**Action item A**
Answer these about the discussion of Apple's Neural Engine (ANE), one line each:
(i) What reason does it give for MLX not using the ANE?
(ii) What search term brings up pictures of the writer's cats?
(iii) Why does Apple limit third-party runtime use of the ANE?
**Action item B**
Resume the discussion of Apple's Neural Engine (ANE) right after its final sentence, about the iPhone's predictive text.

**Document section**

MLX doesn't use ANE for the single and only reason that Apple hid the ANE behind CoreML, exposing zero public APIs to utilize ANE directly, and MLX -- being basically an experimental grounds -- wanted to hand roll their implementation around the GPU / CPU. They literally, directly state this as the reason. People inventing technical reasons for why MLX doesn't use ANE are basically just manufacturing a fan fiction. This isn't to say that ANE would be suitable for a lot of MLX tasks, and it is a highly optimized, power-efficient inference hardware that doesn't work for a lot of purposes, but its exclusion is not due to technically unsuitability.
Further, the ANE on both my Mac and my iPhone is constantly attenuating and improving my experience. Little stuff like extracting contents from images. Ever browse in Safari and notice that you can highlight text in the image almost instantly after loading a page? Every image, context and features detected effortlessly. Zero fans cycling up. Power usage at a trickle. It just works. It's the same way that when I take a photo I can search "Maine Coon" and get pictures of my cats, ANE used for subject and feature extraction. Computational photography massively leverages the ANE.
At a trickle of power.
Scam? Yeah, I like my battery lasting for more than a couple of minutes.
Apple intended ANE to bring their own NN augmentations to the OS and thus the user experience, and even the availability in CoreML as a runtime engine is more limited than what Apple's own software can do. Apple basically limits the runtime usage to ensure that no third party apps inhibit or restrict Apple's own use of this hardware.
Typing on my iPhone in the last few months (~6 months?) has been absolutely atrocious. I've tried disabling/enabling every combination of keyboard setting I can thinkj of, but the predictive text just randomly breaks or it just gives up and stops correcting anything at all.

Stored data:

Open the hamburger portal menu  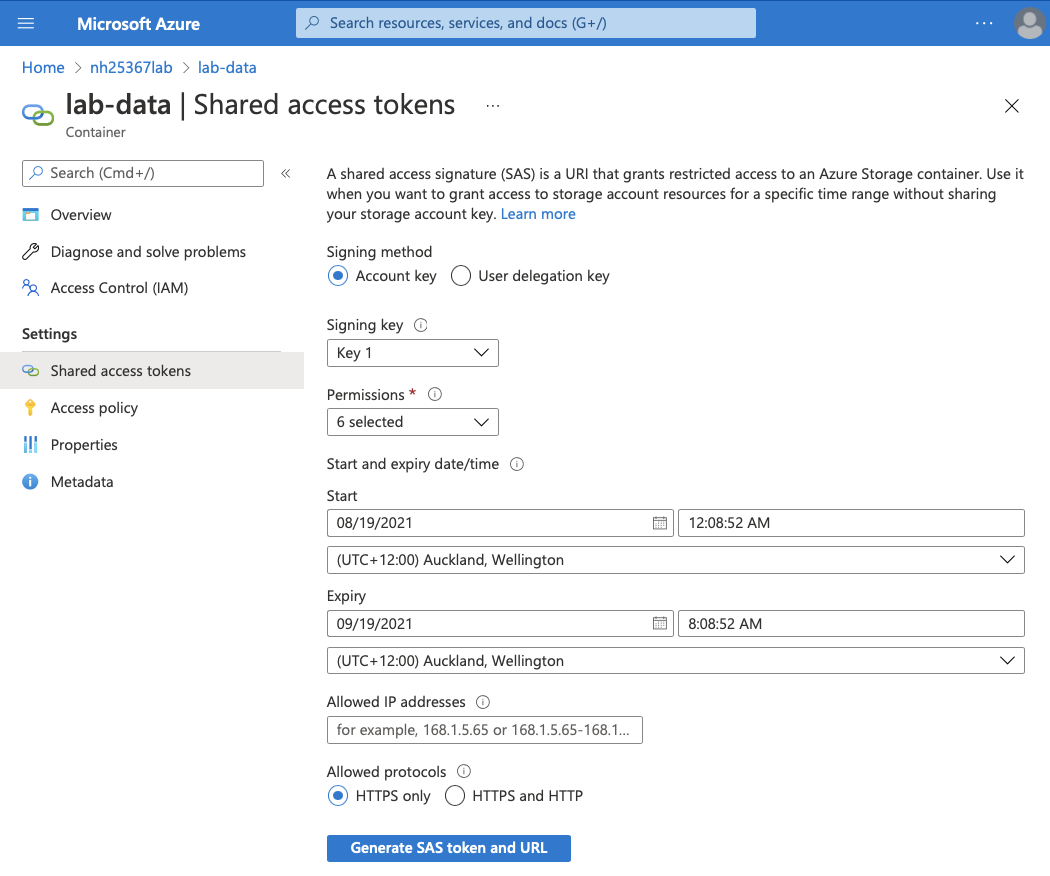[x=26, y=23]
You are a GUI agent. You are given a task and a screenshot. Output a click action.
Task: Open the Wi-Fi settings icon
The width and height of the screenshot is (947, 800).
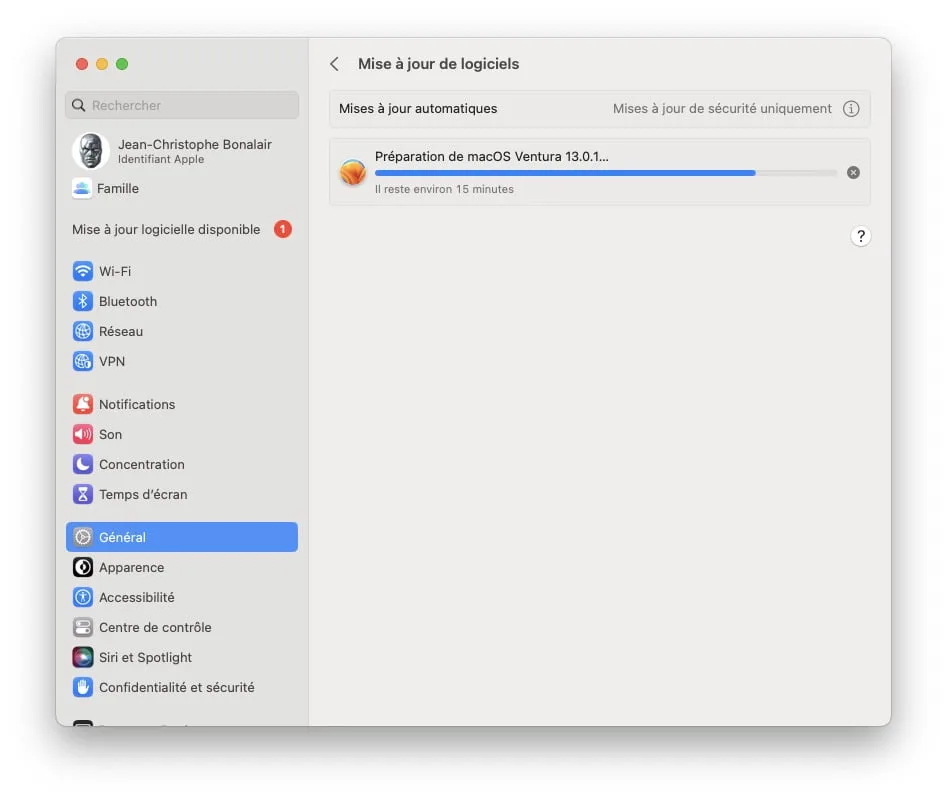83,271
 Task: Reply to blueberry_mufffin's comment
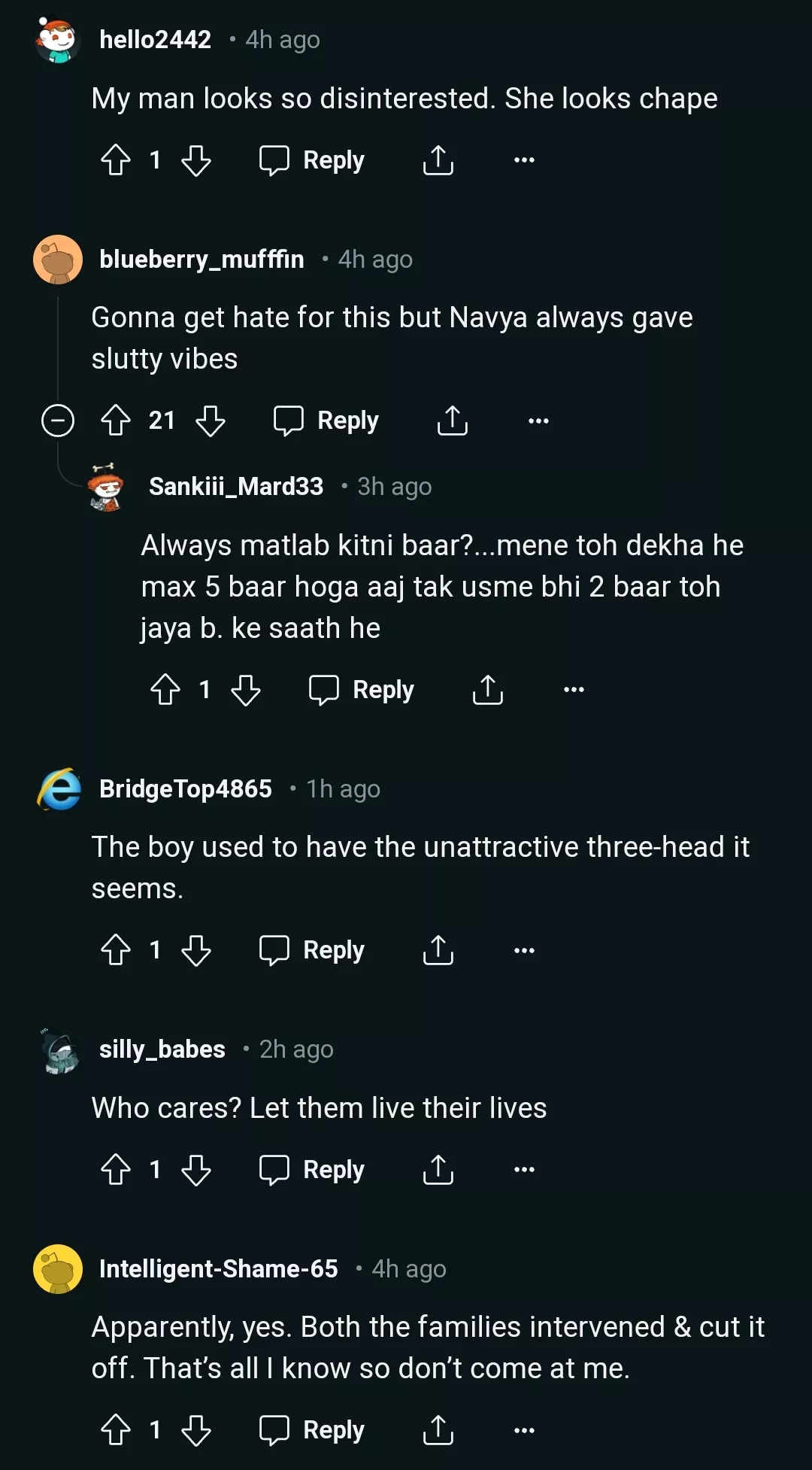[326, 421]
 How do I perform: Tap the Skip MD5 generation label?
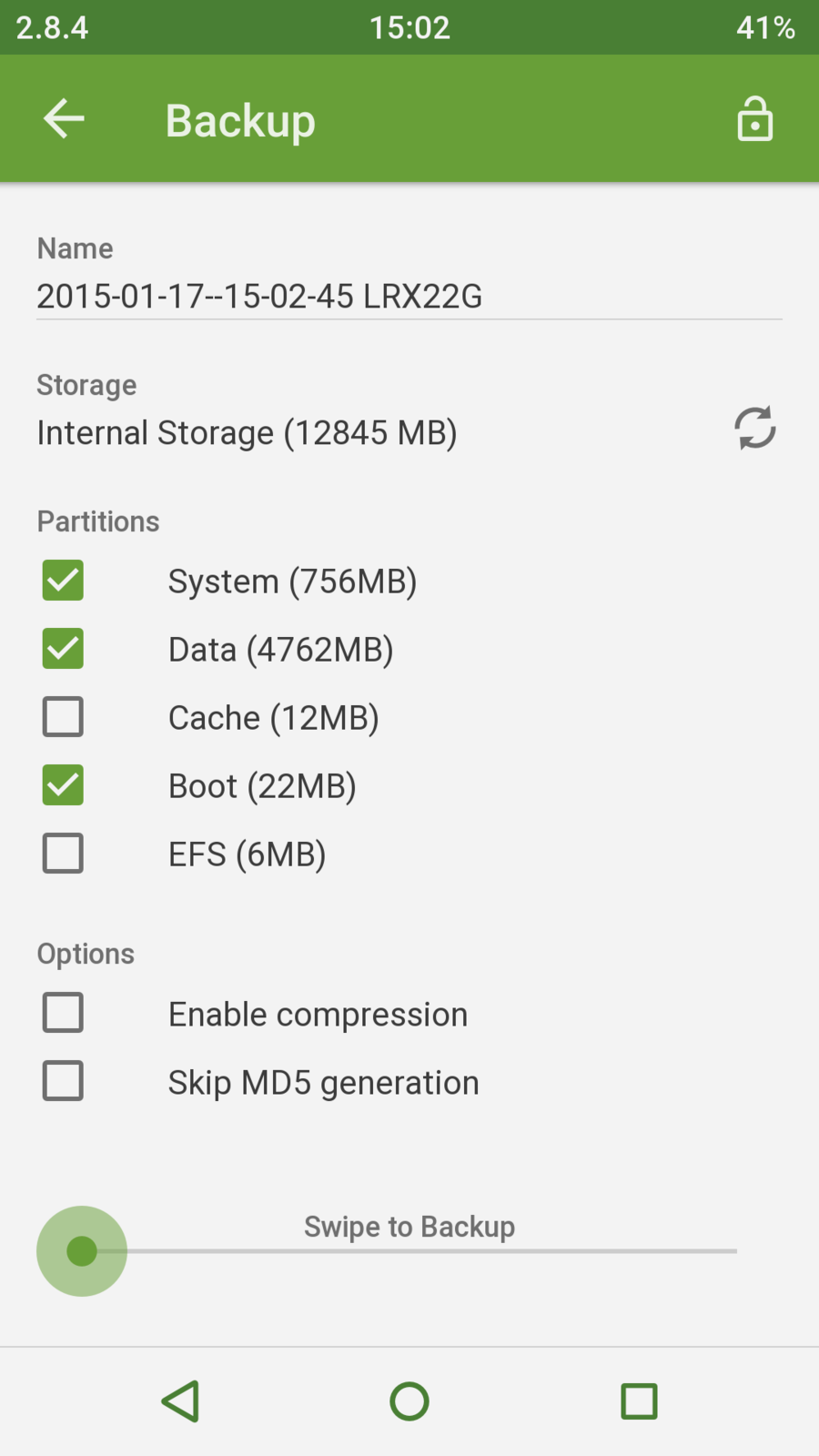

**Response box A**
(i) Apple hid the ANE behind CoreML with zero public APIs for using it directly, and MLX wanted to hand roll its implementation around the GPU/CPU.
(ii) "Maine Coon"
(iii) To ensure that no third-party apps inhibit or restrict Apple's own use of the hardware.

**Response box B**
https://news.ycombinator.com/item?id=46232528 ("iPhone Typos? It's Not Just You - The iOS Keyboard is Broken")
At least the machine didn't say it was seven!
Did you file a radar? (silently laughing while writing this, but maybe there's someone left at Apple who reads those)
> - MiniMax can't fit on an iPhone.
They asked MiniMax on their computer to make an iPhone app that didn't work.
It didn't work using the Apple Intelligence API. So then:
* They asked Minimax to use MLX instead. It didn't work.
* They Googled and found a thread where Apple Intelligence also didn't work for other people, but only sometimes.
* They HAND WROTE the MLX code. It didn't work. They isolated the step where the results diverged.
> Better to dig in a bit more.
The author already did 100% of the digging and then some.
Look, I am usually an AI rage-enthusiast. But in this case the author did every single bit of homework I would expect and more, and still found a bug. They rewrote the test harness code without an LLM. I don't find the results surprising insofar as that I wouldn't expect MAC to converge across platforms, but the fact that Apple's own LLM doesn't work on their hardware and their own is an order of magnitude off is a reasonable bug report, in my book.
Fascinating the claim is Apple Intelligence doesn't work altogether. Quite a scandal.
EDIT: If you wouldn't mind, could you edit out "AI rage enthusiast" you edited in? I understand it was in good humor, as you describe yourself that way as well. However, I don't want to eat downvotes on an empty comment that I immediately edited when you explained it wasn't minimax! People will assume I said something naughty :) I'm not sure it was possible to read rage into my comment.
No, the claim is their particular device has a hardware defect that causes MLX not to work (which includes Apple Intelligence).
> EDIT: If you wouldn't mind, could you edit out "AI rage enthusiast" you edited in? I understand it was in good humor, as you describe yourself that way as well. However, I don't want to eat downvotes on an empty comment that I immediately edited when you explained! People will assume I said something naughty :) I'm not sure it was possible to read rage into my comment.
Your comment originally read:
> This is blinkered.
> - MiniMax can't fit on an iPhone.
> - There's no reason to expect models to share OOMs for output.
> - It is likely this is a graceful failure mode for the model being far too large.
> No fan of Apple's NIH syndrome, or it manifested as MLX.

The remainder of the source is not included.